BRANO FORNITO >>
Che fossero alcune categorie di lavoratori a essere le più esposta al contagio era evidente dall’inizio, da quando avevamo raccontato, tra i primi, del personale sanitario a rischio senza protezioni adeguate e degli operai delle grandi fabbriche, da Nord a Sud, che vivevano già da prima, quotidianamente, il dramma della salute minacciata sui luoghi di lavoro.
Una situazione di particolare gravità certificata nei giorni scorsi anche dall’Istituto superiore di Sanità, che ha riferito di più di 16000 gli operatori sanitari ammalati di Covid-19, «tra i quali oltre 11.000 sono quelli impegnati nel contesto assistenziale, più di 8.000 i positivi tra quelli impiegati nell’assistenza ospedaliera e nel servizio del 118».

DATI ESTRATTI >>
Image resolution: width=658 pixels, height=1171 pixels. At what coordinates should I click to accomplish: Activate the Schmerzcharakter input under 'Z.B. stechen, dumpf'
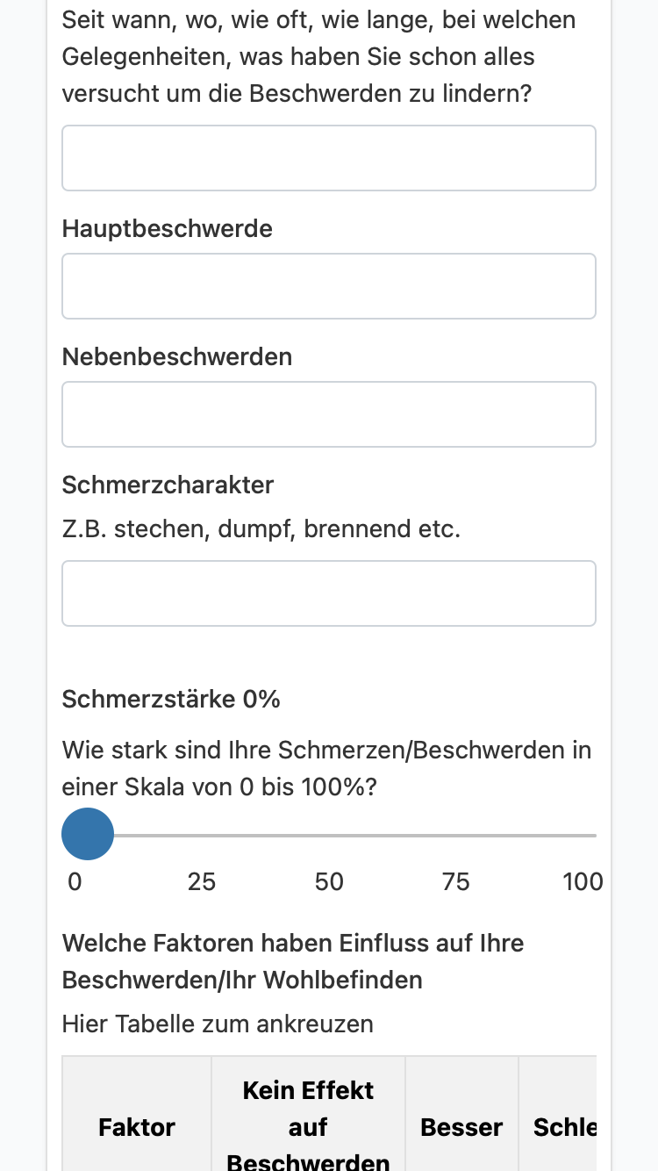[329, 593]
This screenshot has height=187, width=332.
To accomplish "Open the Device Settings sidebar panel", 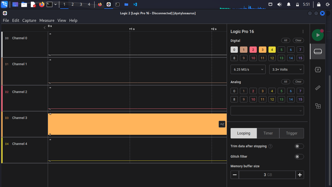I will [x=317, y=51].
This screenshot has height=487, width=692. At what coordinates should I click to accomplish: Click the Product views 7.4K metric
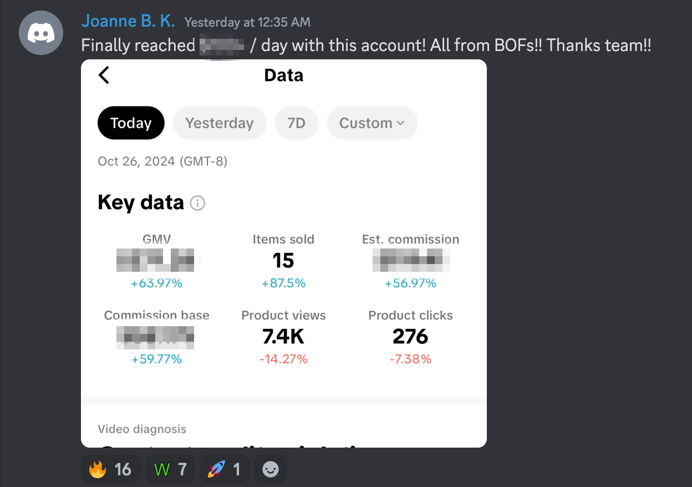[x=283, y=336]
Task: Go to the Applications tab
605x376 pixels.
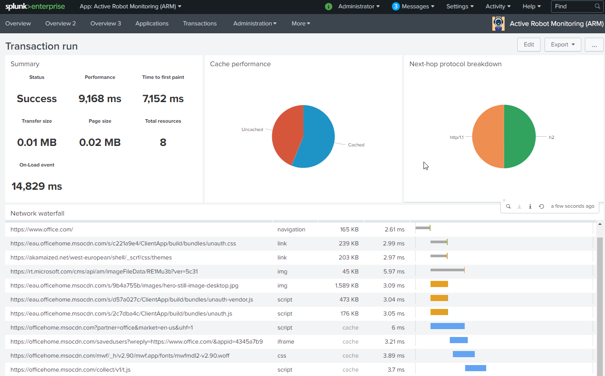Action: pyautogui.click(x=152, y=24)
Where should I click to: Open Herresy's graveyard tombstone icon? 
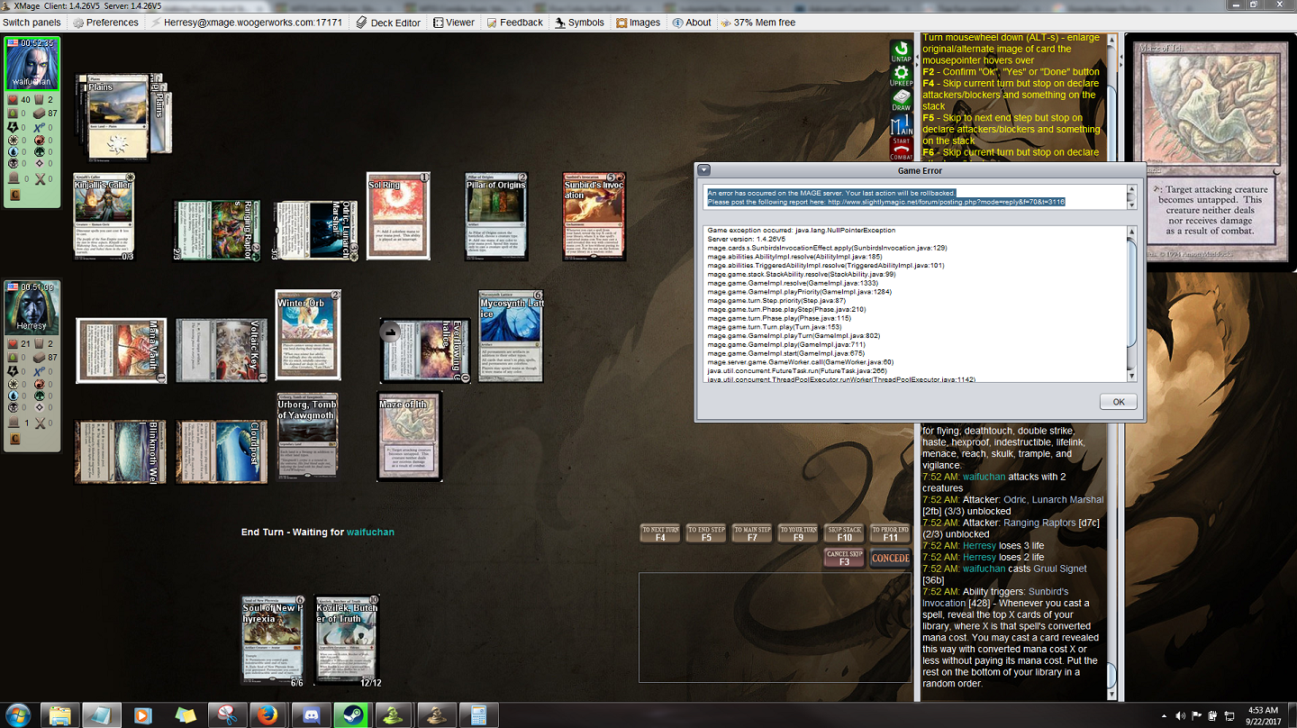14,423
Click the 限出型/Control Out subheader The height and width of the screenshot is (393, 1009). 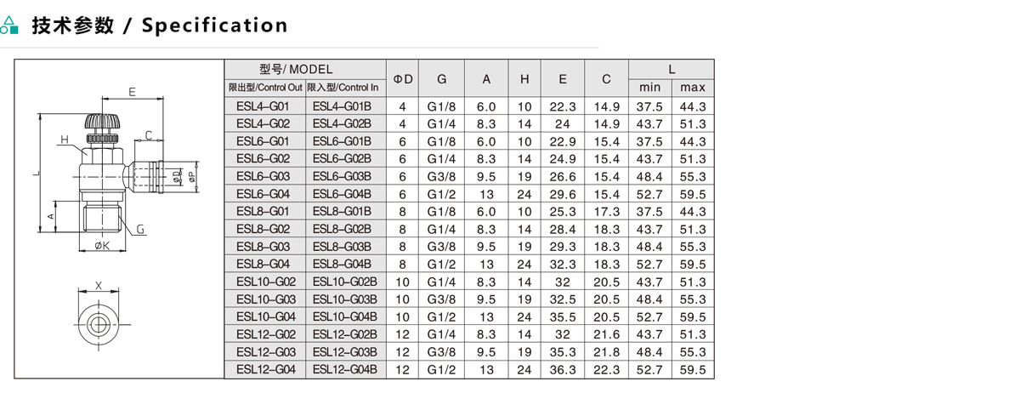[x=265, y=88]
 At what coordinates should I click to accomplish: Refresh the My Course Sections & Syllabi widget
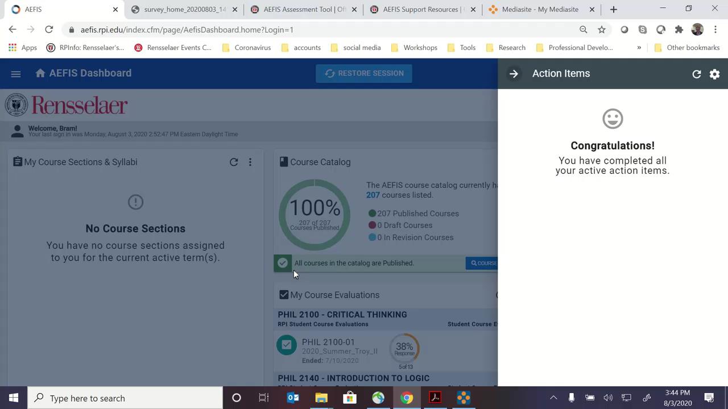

COMPITI DA SVOLGERE >>
A – Nel brano sui lavoratori esposti al contagio, quale ente ha certificato nei giorni scorsi la particolare gravità della situazione?
B – Scrivi il seguito del brano sui lavoratori esposti al contagio, partendo dopo la sua ultima frase.
Le voci non hanno alcun ruolo in questo lavoro.

RISPOSTE >>
A – L'Istituto superiore di Sanità.

B –
Infine, è stato sempre ribadito dall’Iss che «oltre 400 sono, attualmente, gli operatori infettati nelle case di cura per anziani». Un bollettino del contagio che si aggiorna di ora in ora, come quello disponibile sul portale della Federazione nazionale degli ordini dei medici chirurghi e odontoiatri, che ancora ieri ci parlava dell’ennesima vittima fra le fila del personale medico: si chiamava Silvio Marsili ed era un pediatra in pensione. Sono attualmente 143 i medici deceduti. Ha commentato così Filippo Anelli, presidente della Fnomceo (Federazione nazionale degli ordini dei medici chirurghi e degli odontoiatri): «I nomi dei nostri amici, dei nostri colleghi, messi qui, nero su bianco, fanno un rumore assordante. Così come fa rumore il numero degli operatori sanitari contagiati, che costituiscono ormai il 10% del totale». Il rumore dei corpi feriti. Feriti dal virus e in alcuni casi dalle parole, dai provvedimenti presi da chi gestisce il potere nel nostro Paese e a volte da un controllo che abbraccia vari livelli, forse mai così forte come ora nel settore della sanità.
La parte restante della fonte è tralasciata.